**WHAT YOU SHOULD DO:** Reproduce each line of the following material verbatim, without any alteration.

**MATERIAL FOR THE TASK:**

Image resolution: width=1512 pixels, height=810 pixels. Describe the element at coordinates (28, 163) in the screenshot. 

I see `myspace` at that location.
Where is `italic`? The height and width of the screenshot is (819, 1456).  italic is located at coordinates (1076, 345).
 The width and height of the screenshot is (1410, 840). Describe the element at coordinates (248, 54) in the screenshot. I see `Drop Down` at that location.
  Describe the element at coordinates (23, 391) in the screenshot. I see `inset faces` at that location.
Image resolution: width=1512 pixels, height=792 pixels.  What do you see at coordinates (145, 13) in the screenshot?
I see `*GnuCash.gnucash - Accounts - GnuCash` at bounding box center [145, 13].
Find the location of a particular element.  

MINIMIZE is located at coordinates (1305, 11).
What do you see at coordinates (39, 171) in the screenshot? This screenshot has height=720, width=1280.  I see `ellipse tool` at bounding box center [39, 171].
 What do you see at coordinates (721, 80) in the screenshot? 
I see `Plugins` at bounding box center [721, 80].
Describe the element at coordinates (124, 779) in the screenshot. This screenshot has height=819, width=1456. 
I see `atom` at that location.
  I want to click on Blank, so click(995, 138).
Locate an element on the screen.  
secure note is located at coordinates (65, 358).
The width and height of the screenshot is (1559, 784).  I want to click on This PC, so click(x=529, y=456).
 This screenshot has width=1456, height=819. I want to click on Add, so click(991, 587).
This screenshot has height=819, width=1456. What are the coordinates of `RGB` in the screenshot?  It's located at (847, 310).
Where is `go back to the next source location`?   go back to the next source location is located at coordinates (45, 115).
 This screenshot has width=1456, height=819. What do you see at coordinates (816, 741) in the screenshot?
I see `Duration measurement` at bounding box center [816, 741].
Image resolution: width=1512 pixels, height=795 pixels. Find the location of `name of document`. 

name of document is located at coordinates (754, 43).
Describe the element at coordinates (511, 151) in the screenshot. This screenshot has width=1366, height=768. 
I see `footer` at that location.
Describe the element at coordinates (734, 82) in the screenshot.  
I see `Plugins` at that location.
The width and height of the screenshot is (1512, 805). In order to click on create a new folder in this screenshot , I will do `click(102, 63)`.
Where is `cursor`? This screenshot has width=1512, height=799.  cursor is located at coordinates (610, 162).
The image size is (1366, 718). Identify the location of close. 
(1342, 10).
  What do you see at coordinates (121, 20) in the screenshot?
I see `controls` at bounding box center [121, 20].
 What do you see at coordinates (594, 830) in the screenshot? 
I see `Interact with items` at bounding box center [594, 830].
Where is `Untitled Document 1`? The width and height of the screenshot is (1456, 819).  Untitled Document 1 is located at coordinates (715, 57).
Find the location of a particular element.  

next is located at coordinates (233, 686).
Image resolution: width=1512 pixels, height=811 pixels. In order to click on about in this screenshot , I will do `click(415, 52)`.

**RESPONSE:**
Image resolution: width=1512 pixels, height=810 pixels. Describe the element at coordinates (28, 163) in the screenshot. 

I see `myspace` at that location.
Where is `italic`? The height and width of the screenshot is (819, 1456).  italic is located at coordinates (1076, 345).
 The width and height of the screenshot is (1410, 840). Describe the element at coordinates (248, 54) in the screenshot. I see `Drop Down` at that location.
  Describe the element at coordinates (23, 391) in the screenshot. I see `inset faces` at that location.
Image resolution: width=1512 pixels, height=792 pixels.  What do you see at coordinates (145, 13) in the screenshot?
I see `*GnuCash.gnucash - Accounts - GnuCash` at bounding box center [145, 13].
Find the location of a particular element.  

MINIMIZE is located at coordinates (1305, 11).
What do you see at coordinates (39, 171) in the screenshot? This screenshot has height=720, width=1280.  I see `ellipse tool` at bounding box center [39, 171].
 What do you see at coordinates (721, 80) in the screenshot? 
I see `Plugins` at bounding box center [721, 80].
Describe the element at coordinates (124, 779) in the screenshot. This screenshot has height=819, width=1456. 
I see `atom` at that location.
  I want to click on Blank, so click(995, 138).
Locate an element on the screen.  
secure note is located at coordinates (65, 358).
The width and height of the screenshot is (1559, 784).  I want to click on This PC, so click(x=529, y=456).
 This screenshot has width=1456, height=819. I want to click on Add, so click(991, 587).
This screenshot has height=819, width=1456. What are the coordinates of `RGB` in the screenshot?  It's located at (847, 310).
Where is `go back to the next source location`?   go back to the next source location is located at coordinates (45, 115).
 This screenshot has width=1456, height=819. What do you see at coordinates (816, 741) in the screenshot?
I see `Duration measurement` at bounding box center [816, 741].
Image resolution: width=1512 pixels, height=795 pixels. Find the location of `name of document`. 

name of document is located at coordinates (754, 43).
Describe the element at coordinates (511, 151) in the screenshot. This screenshot has width=1366, height=768. 
I see `footer` at that location.
Describe the element at coordinates (734, 82) in the screenshot.  
I see `Plugins` at that location.
The width and height of the screenshot is (1512, 805). In order to click on create a new folder in this screenshot , I will do `click(102, 63)`.
Where is `cursor`? This screenshot has width=1512, height=799.  cursor is located at coordinates (610, 162).
The image size is (1366, 718). Identify the location of close. 
(1342, 10).
  What do you see at coordinates (121, 20) in the screenshot?
I see `controls` at bounding box center [121, 20].
 What do you see at coordinates (594, 830) in the screenshot? 
I see `Interact with items` at bounding box center [594, 830].
Where is `Untitled Document 1`? The width and height of the screenshot is (1456, 819).  Untitled Document 1 is located at coordinates (715, 57).
Find the location of a particular element.  

next is located at coordinates (233, 686).
Image resolution: width=1512 pixels, height=811 pixels. In order to click on about in this screenshot , I will do `click(415, 52)`.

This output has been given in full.